Pensez-vous que ces coups d’Etat militaires et les transitions qui en découlent constituent une alternative ?
– Le peuple qui donne le pouvoir peut le reprendre à tout moment si sa volonté est trahie et toutes les constitutions commencent par cette phrase : «La souveraineté appartient au peuple. Aucun individu et aucune section du peuple ne peut s’en attribuer l’exercice»Il faut distinguer, néanmoins, la révocation d’un élu par les électeurs qu’on nomme insurrection d’une aventure militaire qu’on nomme coup d’Etat militaire ou putsch. Une insurrection implique généralement la fusion du peuple et de son armée qui reconnait ainsi son vrai chef suprême face à un élu qui nourrit des tendances répressives et tyranniques.
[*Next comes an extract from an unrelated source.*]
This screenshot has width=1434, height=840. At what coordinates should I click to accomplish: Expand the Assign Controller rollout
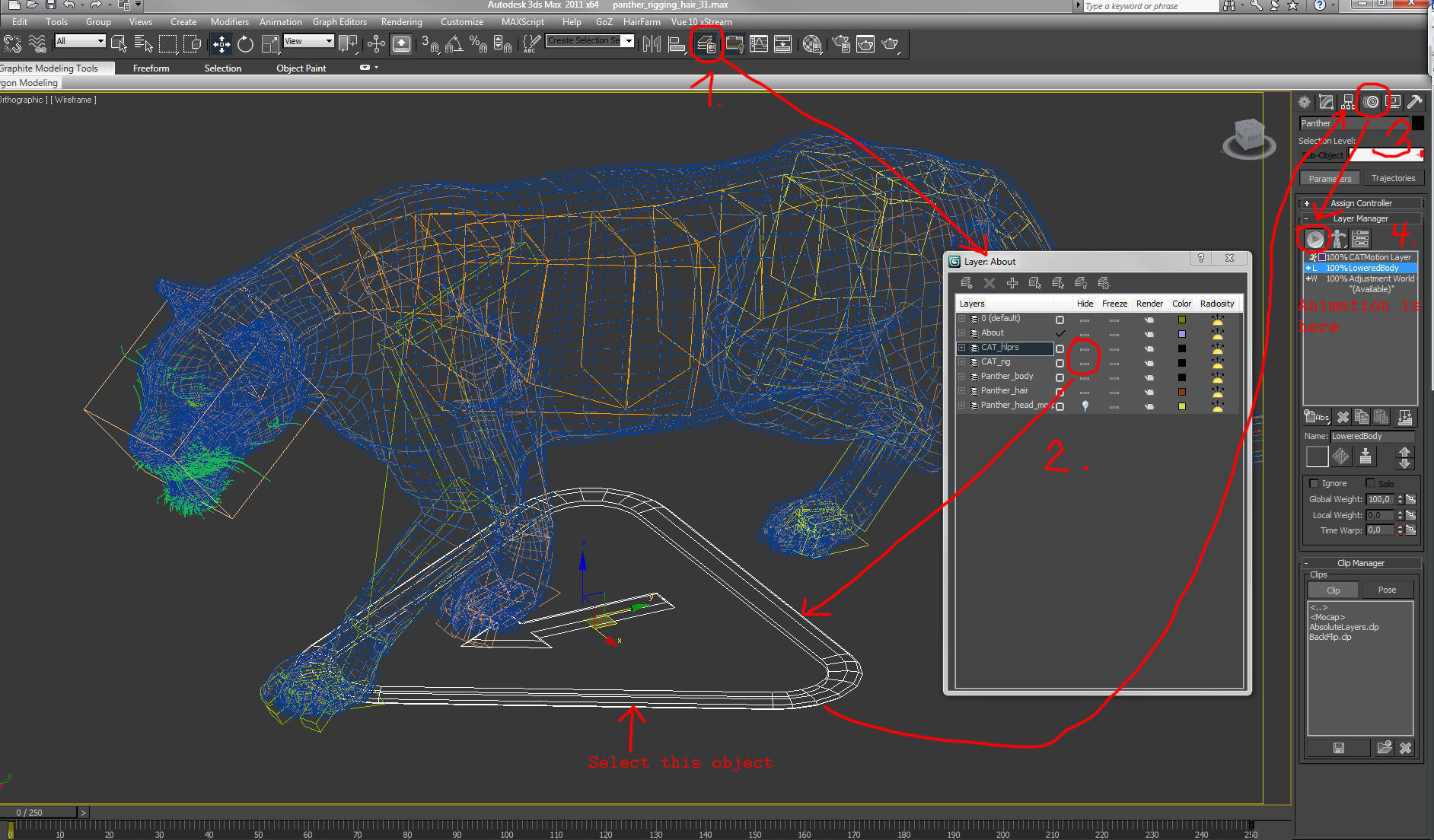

En tout état de cause, c’est le contenu du programme de transition et la stratégie de sa mise en œuvre qui peuvent constituer une alternative. Une transition purement électoraliste ne peut que conduire à un échec face au défi socio-économique et sécuritaire. Cette forme de transition a des chances de déboucher sur une alternance sans alternative si les fondements de l’Etat et de l’économie coloniale restent intacts.

Quel contenu donnez-vous à une alternance ou une transition qui débouche sur une société démocratique ?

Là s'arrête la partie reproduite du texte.